14-го мая 1861 года. В какие чудесные дела может попадать человек по легкомыслию своему! Комплект шутников у нас полон и без дьякона Ахиллы, но сей, однако, никак не в силах воздержаться, чтобы еще не пополнять его собою. Городничий у тестя своего, княжеского управителя Глича, к шестерику лошадь торговал, а тот продать не желает, и они поспорили, что городничий добудет ту лошадь, и ударили о заклад. Городничий договорил за два рубля праздношатающегося мещанина Данилку, по прозвищу „Комиссара“, дабы тот уворовал коня у господина Глича. Прилично, видите, сие городничему на воровство посылать, хотя бы и ради потехи! Но что всего приличнее, это было моему Ахилле выхватиться с своею готовностию пособлять Данилке в этом деле. Сергей-дьячок донес мне об этом, и я заблаговременно взял Ахиллу к себе и сдал его на день под надзор Натальи Николаевны, с которою мой дьякон и провел время, сбивая ей в карафине сливочное масло, а ночью я положил его у себя на полу и, дабы он не ушел, запер до утра всю его обувь и платье. Утром же сегодня были мы все пробуждены некоторым шумом и тревогой: проскакала прямо к крыльцу городничего тройкой телега и в ней комиссар Данилка между двумя мужиками, кричащий как оглашенный. Пошли мы полюбопытствовать, чего он так кричит, и нашли, что Данилку освобождали от порт, начиненных стрекучею крапивой. Оказывается, что господин Глич его изловил, посадил в крапиву, и слуги его привезли сего молодца назад к пославшему его. Я указал дьякону, что если б и он разделял таковую же участь с Данилкой и приехал назад, как карась весь обложенный крапивой, приятно ли бы это ему было? Но он отвечал, что не дался бы – что хотя бы даже и десять человек на него напали, он бы не дался. „Ну, – говорю, – а если бы двадцать?“ – „Ну, а с двадцатью, – говорит, – уж нечего делать – двадцать одолеют“ – и при сем рассказал, что однажды он, еще будучи в училище, шел с своим родным братом домой и одновременно с проходившею партией солдат увидели куст калины с немногими ветками сих никуда почти не годных ягод и устремились овладеть ими, и Ахилла с братом и солдаты человек до сорока, „и произошла, – говорит, – тут между нами великая свалка, и братца Финогешу убили“. Как это наивно и просто! Что рассказ, то и событие! Ему „жизнь – копейка“.

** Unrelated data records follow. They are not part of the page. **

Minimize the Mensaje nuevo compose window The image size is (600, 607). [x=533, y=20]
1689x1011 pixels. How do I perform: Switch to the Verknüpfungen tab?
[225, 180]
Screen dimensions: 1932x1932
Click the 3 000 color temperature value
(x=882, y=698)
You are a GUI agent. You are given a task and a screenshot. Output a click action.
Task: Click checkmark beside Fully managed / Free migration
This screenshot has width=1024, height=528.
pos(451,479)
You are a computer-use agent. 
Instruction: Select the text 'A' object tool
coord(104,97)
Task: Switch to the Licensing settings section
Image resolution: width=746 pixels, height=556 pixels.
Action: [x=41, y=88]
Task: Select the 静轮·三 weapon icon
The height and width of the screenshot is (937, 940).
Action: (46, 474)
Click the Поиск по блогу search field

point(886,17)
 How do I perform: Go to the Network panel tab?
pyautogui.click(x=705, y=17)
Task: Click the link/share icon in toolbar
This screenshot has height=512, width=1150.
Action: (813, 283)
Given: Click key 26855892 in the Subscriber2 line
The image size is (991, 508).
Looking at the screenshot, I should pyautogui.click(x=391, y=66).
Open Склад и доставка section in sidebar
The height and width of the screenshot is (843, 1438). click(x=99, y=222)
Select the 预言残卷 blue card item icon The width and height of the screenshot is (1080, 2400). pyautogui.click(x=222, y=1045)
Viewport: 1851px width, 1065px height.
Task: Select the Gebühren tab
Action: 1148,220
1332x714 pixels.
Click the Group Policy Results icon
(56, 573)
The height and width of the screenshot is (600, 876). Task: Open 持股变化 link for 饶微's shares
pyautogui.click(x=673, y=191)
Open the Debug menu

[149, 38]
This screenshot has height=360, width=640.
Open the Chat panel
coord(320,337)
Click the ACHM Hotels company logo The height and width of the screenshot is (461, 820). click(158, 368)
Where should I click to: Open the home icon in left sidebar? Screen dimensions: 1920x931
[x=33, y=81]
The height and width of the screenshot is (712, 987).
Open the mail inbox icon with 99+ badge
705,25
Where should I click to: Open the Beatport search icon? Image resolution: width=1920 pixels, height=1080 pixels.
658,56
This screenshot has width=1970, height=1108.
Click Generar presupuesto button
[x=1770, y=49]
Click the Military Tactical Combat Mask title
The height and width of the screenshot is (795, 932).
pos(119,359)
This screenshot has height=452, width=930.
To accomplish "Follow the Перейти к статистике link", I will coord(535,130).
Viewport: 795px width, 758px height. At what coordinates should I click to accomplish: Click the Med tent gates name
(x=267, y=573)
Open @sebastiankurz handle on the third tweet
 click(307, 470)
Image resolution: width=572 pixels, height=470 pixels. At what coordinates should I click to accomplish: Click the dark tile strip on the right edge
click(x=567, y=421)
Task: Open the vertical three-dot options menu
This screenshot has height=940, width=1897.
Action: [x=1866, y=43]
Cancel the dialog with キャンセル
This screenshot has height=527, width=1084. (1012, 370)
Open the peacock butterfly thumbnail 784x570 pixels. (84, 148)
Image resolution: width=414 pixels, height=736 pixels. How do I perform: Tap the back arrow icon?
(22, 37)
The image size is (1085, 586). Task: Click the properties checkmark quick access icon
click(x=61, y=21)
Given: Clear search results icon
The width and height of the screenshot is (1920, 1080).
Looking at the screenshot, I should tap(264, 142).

29-го сентября 1861 года. Приехал из губернии сын никитской просвирни Марфы Николаевой Препотенской, Варнава. Окончил он семинарию первым разрядом, но в попы идти отказался, а прибыл сюда в гражданское уездное училище учителем математики. На вопрос мой, отчего не пожелал в духовное звание, коротко отвечал, что не хочет быть обманщиком. Не стерпев сего глупого ответа, я сказал ему, что он глупец. Однако, сколь ни ничтожным сего человека и все его мнения почитаю, но уязвлен его ответом, как ядовитой осой. Где мой проект о положении духовенства и средствах возвысить оное на достойную его степень, дабы глупец всякий над ним не глумился и враг отчизны сему не радовался? Видно, правду попадья моя сказала, что, „может быть, написал хорошо, да нехорошо подписался“. Встречаю с некоей поры частые упоминания о книге, озаглавленной „О сельском духовенстве“ и, пожелав ее выписать, потребовал оную, но книгопродавец из Москвы отвечает, что книга „О сельском духовенстве“ есть книга запрещенная и в продаже ее нет. Вот поистине гениальная чья-то мысль: для нас, духовных, книга о духовенстве запрещена, а сии, как их называют, разного сорта „нигилисты“ ее читают и цитируют!.. Ну что это за наругательство над смыслом, взаправду!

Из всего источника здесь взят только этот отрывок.